Source material Start Marker

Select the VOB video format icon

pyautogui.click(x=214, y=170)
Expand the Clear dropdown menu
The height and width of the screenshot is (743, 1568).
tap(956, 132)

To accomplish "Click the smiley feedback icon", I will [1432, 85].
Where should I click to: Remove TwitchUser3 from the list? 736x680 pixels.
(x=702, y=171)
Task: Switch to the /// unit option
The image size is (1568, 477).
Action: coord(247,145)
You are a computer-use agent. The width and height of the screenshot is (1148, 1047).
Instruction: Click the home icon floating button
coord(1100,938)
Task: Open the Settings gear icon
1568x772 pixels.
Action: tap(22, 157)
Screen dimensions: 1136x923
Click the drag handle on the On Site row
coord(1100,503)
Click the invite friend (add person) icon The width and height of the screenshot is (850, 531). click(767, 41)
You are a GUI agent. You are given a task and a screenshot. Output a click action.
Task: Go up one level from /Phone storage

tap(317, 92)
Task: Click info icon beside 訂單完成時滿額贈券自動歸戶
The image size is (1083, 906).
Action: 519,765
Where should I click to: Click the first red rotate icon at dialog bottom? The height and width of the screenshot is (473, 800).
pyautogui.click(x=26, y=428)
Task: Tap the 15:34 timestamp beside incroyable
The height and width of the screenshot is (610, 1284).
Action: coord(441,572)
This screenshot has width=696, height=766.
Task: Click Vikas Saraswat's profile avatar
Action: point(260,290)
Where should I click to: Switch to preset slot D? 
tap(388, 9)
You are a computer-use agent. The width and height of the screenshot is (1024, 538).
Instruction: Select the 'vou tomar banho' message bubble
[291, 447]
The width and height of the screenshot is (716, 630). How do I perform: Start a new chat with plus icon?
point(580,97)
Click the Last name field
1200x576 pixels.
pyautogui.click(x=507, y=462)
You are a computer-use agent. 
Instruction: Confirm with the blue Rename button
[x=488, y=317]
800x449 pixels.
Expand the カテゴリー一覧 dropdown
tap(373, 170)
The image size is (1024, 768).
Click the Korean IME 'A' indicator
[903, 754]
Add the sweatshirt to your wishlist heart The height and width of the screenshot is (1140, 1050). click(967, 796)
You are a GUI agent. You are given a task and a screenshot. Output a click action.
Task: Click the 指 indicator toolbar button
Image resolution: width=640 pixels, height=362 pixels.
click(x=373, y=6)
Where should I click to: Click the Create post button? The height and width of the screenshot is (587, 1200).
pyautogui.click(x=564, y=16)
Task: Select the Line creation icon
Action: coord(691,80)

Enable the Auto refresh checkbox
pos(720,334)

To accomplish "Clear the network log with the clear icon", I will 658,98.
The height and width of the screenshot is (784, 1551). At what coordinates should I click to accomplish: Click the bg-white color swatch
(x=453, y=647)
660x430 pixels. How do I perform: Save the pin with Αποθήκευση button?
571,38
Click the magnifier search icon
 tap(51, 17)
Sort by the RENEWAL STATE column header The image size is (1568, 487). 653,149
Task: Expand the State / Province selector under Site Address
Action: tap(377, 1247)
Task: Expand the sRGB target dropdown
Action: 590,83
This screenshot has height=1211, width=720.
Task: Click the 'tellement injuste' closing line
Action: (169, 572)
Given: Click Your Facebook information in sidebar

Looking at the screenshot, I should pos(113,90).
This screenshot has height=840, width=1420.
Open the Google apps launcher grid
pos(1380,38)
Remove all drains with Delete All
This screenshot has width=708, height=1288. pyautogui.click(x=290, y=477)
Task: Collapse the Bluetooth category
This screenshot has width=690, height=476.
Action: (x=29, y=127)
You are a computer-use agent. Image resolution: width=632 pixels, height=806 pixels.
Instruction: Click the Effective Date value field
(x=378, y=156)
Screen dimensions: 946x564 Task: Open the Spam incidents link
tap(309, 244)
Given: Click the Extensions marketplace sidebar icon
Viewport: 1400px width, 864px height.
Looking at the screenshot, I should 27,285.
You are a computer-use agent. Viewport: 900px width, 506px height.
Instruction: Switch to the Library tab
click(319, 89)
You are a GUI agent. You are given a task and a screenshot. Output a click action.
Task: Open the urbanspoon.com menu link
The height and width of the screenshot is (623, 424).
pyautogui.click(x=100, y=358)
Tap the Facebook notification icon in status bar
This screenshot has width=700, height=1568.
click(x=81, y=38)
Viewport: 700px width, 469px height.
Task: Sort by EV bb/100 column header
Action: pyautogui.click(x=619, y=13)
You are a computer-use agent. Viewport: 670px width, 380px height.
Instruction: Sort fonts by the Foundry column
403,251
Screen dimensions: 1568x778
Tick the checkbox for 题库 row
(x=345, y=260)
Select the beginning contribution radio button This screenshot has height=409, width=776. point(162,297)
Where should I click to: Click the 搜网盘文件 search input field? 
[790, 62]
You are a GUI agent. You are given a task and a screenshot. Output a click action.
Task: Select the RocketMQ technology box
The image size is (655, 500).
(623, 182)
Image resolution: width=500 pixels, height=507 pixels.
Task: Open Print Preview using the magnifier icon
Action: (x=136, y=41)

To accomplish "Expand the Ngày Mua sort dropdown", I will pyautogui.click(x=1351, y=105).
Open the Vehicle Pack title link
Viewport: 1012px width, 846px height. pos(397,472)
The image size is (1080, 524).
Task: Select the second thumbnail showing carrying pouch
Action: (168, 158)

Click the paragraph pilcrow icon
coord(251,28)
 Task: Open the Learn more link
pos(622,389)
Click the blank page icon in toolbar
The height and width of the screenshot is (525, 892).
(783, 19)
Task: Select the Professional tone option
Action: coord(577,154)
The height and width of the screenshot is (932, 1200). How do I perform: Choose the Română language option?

Source material End Marker

▶ [What this task involves] Pull every line containing "menu" out of the records.

▶ [Answer]
Expand the Clear dropdown menu
Task: Open the urbanspoon.com menu link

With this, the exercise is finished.